User uploads a file (PDF, TXT, MD) or provides a URL. IDocumentIngester.IngestAsync() is called.

2

Text Extraction

Text is extracted from the document format. PDF → PDFium text extraction. HTML URL → Playwright headless browser text. MD → plain text.

3

Chunking

Text is split into overlapping chunks by the configured IChunker. Each chunk is 200–500 tokens with 50-token overlap.

4

Embedding

Each chunk is embedded via IEmbeddingProvider.EmbedBatchAsync().
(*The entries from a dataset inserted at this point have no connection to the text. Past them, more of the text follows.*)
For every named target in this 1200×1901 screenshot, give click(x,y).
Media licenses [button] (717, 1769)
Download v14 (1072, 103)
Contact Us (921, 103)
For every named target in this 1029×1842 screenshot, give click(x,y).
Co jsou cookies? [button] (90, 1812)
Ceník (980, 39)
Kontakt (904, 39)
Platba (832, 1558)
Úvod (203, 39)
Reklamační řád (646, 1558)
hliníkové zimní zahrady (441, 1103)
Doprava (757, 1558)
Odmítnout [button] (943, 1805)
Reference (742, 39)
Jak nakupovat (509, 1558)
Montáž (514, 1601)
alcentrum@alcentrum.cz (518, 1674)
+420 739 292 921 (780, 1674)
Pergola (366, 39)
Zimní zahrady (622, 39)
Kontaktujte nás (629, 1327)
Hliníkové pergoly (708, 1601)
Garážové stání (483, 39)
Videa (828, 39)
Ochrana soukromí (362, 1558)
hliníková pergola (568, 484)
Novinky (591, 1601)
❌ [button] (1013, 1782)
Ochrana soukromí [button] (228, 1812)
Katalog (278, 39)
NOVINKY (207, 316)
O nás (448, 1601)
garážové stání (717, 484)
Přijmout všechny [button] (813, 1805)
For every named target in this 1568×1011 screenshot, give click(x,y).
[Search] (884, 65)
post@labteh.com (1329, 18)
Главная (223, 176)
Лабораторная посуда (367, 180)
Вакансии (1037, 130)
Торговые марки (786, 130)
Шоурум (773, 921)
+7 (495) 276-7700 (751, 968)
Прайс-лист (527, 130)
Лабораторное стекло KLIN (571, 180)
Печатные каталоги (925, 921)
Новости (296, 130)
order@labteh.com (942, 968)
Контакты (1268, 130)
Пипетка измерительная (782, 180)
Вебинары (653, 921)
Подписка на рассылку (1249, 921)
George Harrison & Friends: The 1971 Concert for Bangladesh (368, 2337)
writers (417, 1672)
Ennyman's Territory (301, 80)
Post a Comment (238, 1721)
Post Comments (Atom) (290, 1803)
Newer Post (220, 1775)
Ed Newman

Processed in batches of 50–100 chunks per API call.

5

Vector Store Write

Each (chunk, embedding, metadata) tuple is written to the agent's vector collection via ISemanticMemoryStore.StoreAsync().

IDocumentIngester

public interface IDocumentIngester
{
    Task<IngestionResult> IngestAsync(
        IngestionRequest request,
        CancellationToken ct = default);
}

public class IngestionRequest
{
    public Guid AgentId { get; set; }
    public string TenantId { get; set; }
    public IngestionSource Source { get; set; }  // File, Url, Text
    public string? FileName { get; set; }
    public Stream? FileContent { get; set; }
    public string? Url { get; set; }
    public string? TextContent { get; set; }
    public string? Category { get; set; }        // for metadata filtering
    public ChunkingConfig? ChunkingOverride { get; set; }
}

Chunking Configuration

public class ChunkingConfig
{
    public ChunkingStrategy Strategy { get; set; } = ChunkingStrategy.FixedSize;
    public int ChunkSize { get; set; } = 400;      // target tokens per chunk
    public int ChunkOverlap { get; set; } = 50;    // overlap between consecutive chunks
    public bool SplitOnParagraphs { get; set; } = true;   // prefer paragraph boundaries
    public bool SplitOnSentences { get; set; } = true;    // then sentence boundaries
}

// Available strategies:
// FixedSize: chunk by token count, split at paragraph/sentence boundaries
// ParagraphChunker: each paragraph is one chunk (variable size)
// SentenceChunker: groups of N sentences per chunk
// SemanticChunker: similarity-based chunking (groups semantically similar sentences)

Re-Indexing

If documents change or you switch embedding models, re-indexing is required:

// Re-index a specific document
await _ingester.DeleteDocumentAsync(agentId, tenantId, documentId);
await _ingester.IngestAsync(new IngestionRequest { AgentId = agentId, ... });

// Full knowledge base re-index (after model change)
await _semanticStore.DropCollectionAsync($"agent_{agentId}_{tenantId}");
await _semanticStore.CreateCollectionAsync($"agent_{agentId}_{tenantId}", newVectorSize);
// Then re-ingest all documents